Value in art
Given the final futility of our struggle, is the fleeting jolt of meaning that art gives us valuable? Or is the only value in passing the time as comfortably as possible? What should a story seek to emulate? A ringing alarm? A call to arms? A morphine drip?
[The Fault in Our Stars, John Green]
Before you write, before you speak, before you even think: you must establish one point of context. That is, abstraction. When you’re truly free to think as logically, as broadly and imaginatively as your endowed mind enables you to, there should be no boundaries, nothing irreverent or sacred above scrutiny. That is the naive but understandable way in which the rationalist and the realist perceive reasoning. But following this, all meaningful inquiry digresses into futile fundamentals—the point to it all. It is because of this that the inflexible classicist can’t find an answer to any question, because classifying and dissecting, while not above scrutiny, is above the limitations of the mind to comprehend. Humans are logic’s flaw.

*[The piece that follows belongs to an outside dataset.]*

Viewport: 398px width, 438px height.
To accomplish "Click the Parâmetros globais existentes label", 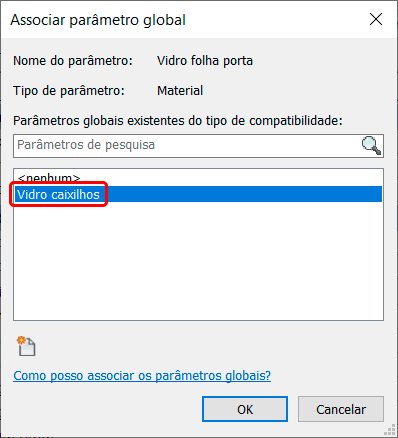I will (178, 120).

When you answer any question, abstraction must be understood. It’s inevitable that we aggregate ideas into concepts and entities that lose the profound depth of detail but respect it sufficiently. Then this: what is value in design? How I hate to answer this question.
I read and criticize and adjust, and it still is true that truth in design is as mutable and transient as it is in art. As you can imagine, abstract fields in high culture are simply frustrating to reason. When you throw logic at it, the queries are overwhelming, yet I’m averse to relying on emotion. The provincial citizen scoffs at humanities and arts, but perhaps topics outside rational jurisdiction are just too difficult. They’re foreign, usually mistaken for inferior. Maybe reasoning just doesn’t apply in all cases1.
In this last year of high school, I publish many things. Essays, lab write-ups, reports to colleges. I publish this blog. Among other things, letters and emails and club business are all published copy, and sometimes, it’s difficult to find the true goal in design. Recently, I’ve taken a more and more semantic approach. Meaning is king. My own blog has a rather simple design. Simple in aesthetics, that is. The mechanics behind the abstraction are quite complex. Like dime novels of past centuries, published content should move away from abstracted entities—categories, lists, collections—and toward formatting that is appropriate to the text2. The gray horizontal rule above the post title. It’s a metaphor. Quite literally, you can go down3 the page and count the headings, the breaks, the references, as you would in a literary journal or newspaper. Each part of design should be used for what it’s meant. At least, that’s what abstraction suggests. You should see my Biology IA.